[Element lookup records]
<<<<
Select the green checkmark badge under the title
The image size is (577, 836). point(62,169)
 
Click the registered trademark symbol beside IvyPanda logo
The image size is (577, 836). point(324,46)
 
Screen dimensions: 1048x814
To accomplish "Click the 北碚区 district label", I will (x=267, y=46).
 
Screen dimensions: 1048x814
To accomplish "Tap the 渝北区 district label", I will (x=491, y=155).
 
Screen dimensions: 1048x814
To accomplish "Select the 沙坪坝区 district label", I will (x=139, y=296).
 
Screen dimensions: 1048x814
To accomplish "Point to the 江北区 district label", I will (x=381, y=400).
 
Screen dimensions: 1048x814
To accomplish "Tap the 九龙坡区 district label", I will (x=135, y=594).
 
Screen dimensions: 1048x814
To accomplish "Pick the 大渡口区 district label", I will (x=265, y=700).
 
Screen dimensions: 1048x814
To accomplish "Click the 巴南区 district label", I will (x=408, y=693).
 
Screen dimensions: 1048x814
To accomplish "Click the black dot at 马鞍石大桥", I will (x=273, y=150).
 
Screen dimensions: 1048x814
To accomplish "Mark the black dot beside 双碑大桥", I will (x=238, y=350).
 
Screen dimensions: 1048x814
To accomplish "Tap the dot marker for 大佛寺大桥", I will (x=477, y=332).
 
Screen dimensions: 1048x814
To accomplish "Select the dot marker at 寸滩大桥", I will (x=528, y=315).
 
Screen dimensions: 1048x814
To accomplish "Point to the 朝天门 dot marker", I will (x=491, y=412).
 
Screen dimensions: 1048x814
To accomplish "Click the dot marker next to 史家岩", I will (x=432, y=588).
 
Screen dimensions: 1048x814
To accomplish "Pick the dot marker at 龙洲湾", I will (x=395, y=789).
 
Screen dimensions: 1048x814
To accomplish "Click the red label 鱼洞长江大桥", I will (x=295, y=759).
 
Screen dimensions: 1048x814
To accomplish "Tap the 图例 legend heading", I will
>>>>
Copy out all of the material above word for word, keeping every line as it appears.

Select the green checkmark badge under the title
The image size is (577, 836). point(62,169)
 
Click the registered trademark symbol beside IvyPanda logo
The image size is (577, 836). point(324,46)
 
Screen dimensions: 1048x814
To accomplish "Click the 北碚区 district label", I will (x=267, y=46).
 
Screen dimensions: 1048x814
To accomplish "Tap the 渝北区 district label", I will (x=491, y=155).
 
Screen dimensions: 1048x814
To accomplish "Select the 沙坪坝区 district label", I will (x=139, y=296).
 
Screen dimensions: 1048x814
To accomplish "Point to the 江北区 district label", I will (x=381, y=400).
 
Screen dimensions: 1048x814
To accomplish "Tap the 九龙坡区 district label", I will (x=135, y=594).
 
Screen dimensions: 1048x814
To accomplish "Pick the 大渡口区 district label", I will (x=265, y=700).
 
Screen dimensions: 1048x814
To accomplish "Click the 巴南区 district label", I will (x=408, y=693).
 
Screen dimensions: 1048x814
To accomplish "Click the black dot at 马鞍石大桥", I will (x=273, y=150).
 
Screen dimensions: 1048x814
To accomplish "Mark the black dot beside 双碑大桥", I will (x=238, y=350).
 
Screen dimensions: 1048x814
To accomplish "Tap the dot marker for 大佛寺大桥", I will (x=477, y=332).
 
Screen dimensions: 1048x814
To accomplish "Select the dot marker at 寸滩大桥", I will (x=528, y=315).
 
Screen dimensions: 1048x814
To accomplish "Point to the 朝天门 dot marker", I will (x=491, y=412).
 
Screen dimensions: 1048x814
To accomplish "Click the dot marker next to 史家岩", I will (x=432, y=588).
 
Screen dimensions: 1048x814
To accomplish "Pick the dot marker at 龙洲湾", I will (x=395, y=789).
 
Screen dimensions: 1048x814
To accomplish "Click the red label 鱼洞长江大桥", I will (x=295, y=759).
 
Screen dimensions: 1048x814
To accomplish "Tap the 图例 legend heading", I will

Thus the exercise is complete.